**HOW TO COMPLETE THIS TASK:**
Present the data once more in exactly its original form.

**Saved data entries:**
-=-=-=-=-

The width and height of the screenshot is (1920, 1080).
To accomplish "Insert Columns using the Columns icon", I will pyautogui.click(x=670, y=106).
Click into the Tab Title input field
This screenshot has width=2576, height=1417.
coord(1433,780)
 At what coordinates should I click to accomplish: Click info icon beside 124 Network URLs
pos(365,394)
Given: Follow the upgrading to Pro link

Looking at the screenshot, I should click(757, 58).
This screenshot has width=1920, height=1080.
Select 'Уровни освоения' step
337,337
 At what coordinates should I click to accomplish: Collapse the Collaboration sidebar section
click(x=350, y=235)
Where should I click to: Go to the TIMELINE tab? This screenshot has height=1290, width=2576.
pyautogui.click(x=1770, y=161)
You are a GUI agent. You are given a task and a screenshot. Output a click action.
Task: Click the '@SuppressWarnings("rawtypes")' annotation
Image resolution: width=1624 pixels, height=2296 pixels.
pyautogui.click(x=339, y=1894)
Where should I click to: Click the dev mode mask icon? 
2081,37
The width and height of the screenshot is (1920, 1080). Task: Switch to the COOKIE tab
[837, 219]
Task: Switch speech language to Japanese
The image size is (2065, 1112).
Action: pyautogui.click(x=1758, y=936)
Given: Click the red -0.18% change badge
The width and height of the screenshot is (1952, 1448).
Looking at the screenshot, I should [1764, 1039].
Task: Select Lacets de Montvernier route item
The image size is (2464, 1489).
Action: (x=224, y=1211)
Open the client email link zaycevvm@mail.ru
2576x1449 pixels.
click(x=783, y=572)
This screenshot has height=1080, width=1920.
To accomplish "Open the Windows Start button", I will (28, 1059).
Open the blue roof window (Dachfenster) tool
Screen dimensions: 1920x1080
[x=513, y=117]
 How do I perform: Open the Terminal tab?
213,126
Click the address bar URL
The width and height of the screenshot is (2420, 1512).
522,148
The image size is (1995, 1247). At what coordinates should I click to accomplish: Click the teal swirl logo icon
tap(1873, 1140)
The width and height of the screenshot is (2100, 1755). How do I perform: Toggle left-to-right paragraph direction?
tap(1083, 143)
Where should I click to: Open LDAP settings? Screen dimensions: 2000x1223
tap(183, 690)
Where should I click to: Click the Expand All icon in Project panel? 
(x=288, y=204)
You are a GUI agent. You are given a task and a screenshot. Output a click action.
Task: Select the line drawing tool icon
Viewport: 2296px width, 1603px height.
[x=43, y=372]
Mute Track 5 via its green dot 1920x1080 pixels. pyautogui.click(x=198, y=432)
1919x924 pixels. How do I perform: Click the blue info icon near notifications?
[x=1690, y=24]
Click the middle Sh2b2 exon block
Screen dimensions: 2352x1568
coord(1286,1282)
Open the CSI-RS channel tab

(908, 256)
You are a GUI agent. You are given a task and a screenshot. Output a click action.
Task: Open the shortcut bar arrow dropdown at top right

-=-=-=-=-

**SOLUTION:**
The width and height of the screenshot is (1920, 1080).
To accomplish "Insert Columns using the Columns icon", I will pyautogui.click(x=670, y=106).
Click into the Tab Title input field
This screenshot has width=2576, height=1417.
coord(1433,780)
 At what coordinates should I click to accomplish: Click info icon beside 124 Network URLs
pos(365,394)
Given: Follow the upgrading to Pro link

Looking at the screenshot, I should click(757, 58).
This screenshot has width=1920, height=1080.
Select 'Уровни освоения' step
337,337
 At what coordinates should I click to accomplish: Collapse the Collaboration sidebar section
click(x=350, y=235)
Where should I click to: Go to the TIMELINE tab? This screenshot has height=1290, width=2576.
pyautogui.click(x=1770, y=161)
You are a GUI agent. You are given a task and a screenshot. Output a click action.
Task: Click the '@SuppressWarnings("rawtypes")' annotation
Image resolution: width=1624 pixels, height=2296 pixels.
pyautogui.click(x=339, y=1894)
Where should I click to: Click the dev mode mask icon? 
2081,37
The width and height of the screenshot is (1920, 1080). Task: Switch to the COOKIE tab
[837, 219]
Task: Switch speech language to Japanese
The image size is (2065, 1112).
Action: pyautogui.click(x=1758, y=936)
Given: Click the red -0.18% change badge
The width and height of the screenshot is (1952, 1448).
Looking at the screenshot, I should [1764, 1039].
Task: Select Lacets de Montvernier route item
The image size is (2464, 1489).
Action: (x=224, y=1211)
Open the client email link zaycevvm@mail.ru
2576x1449 pixels.
click(x=783, y=572)
This screenshot has height=1080, width=1920.
To accomplish "Open the Windows Start button", I will (28, 1059).
Open the blue roof window (Dachfenster) tool
Screen dimensions: 1920x1080
[x=513, y=117]
 How do I perform: Open the Terminal tab?
213,126
Click the address bar URL
The width and height of the screenshot is (2420, 1512).
522,148
The image size is (1995, 1247). At what coordinates should I click to accomplish: Click the teal swirl logo icon
tap(1873, 1140)
The width and height of the screenshot is (2100, 1755). How do I perform: Toggle left-to-right paragraph direction?
tap(1083, 143)
Where should I click to: Open LDAP settings? Screen dimensions: 2000x1223
tap(183, 690)
Where should I click to: Click the Expand All icon in Project panel? 
(x=288, y=204)
You are a GUI agent. You are given a task and a screenshot. Output a click action.
Task: Select the line drawing tool icon
Viewport: 2296px width, 1603px height.
[x=43, y=372]
Mute Track 5 via its green dot 1920x1080 pixels. pyautogui.click(x=198, y=432)
1919x924 pixels. How do I perform: Click the blue info icon near notifications?
[x=1690, y=24]
Click the middle Sh2b2 exon block
Screen dimensions: 2352x1568
coord(1286,1282)
Open the CSI-RS channel tab

(908, 256)
You are a GUI agent. You are given a task and a screenshot. Output a click action.
Task: Open the shortcut bar arrow dropdown at top right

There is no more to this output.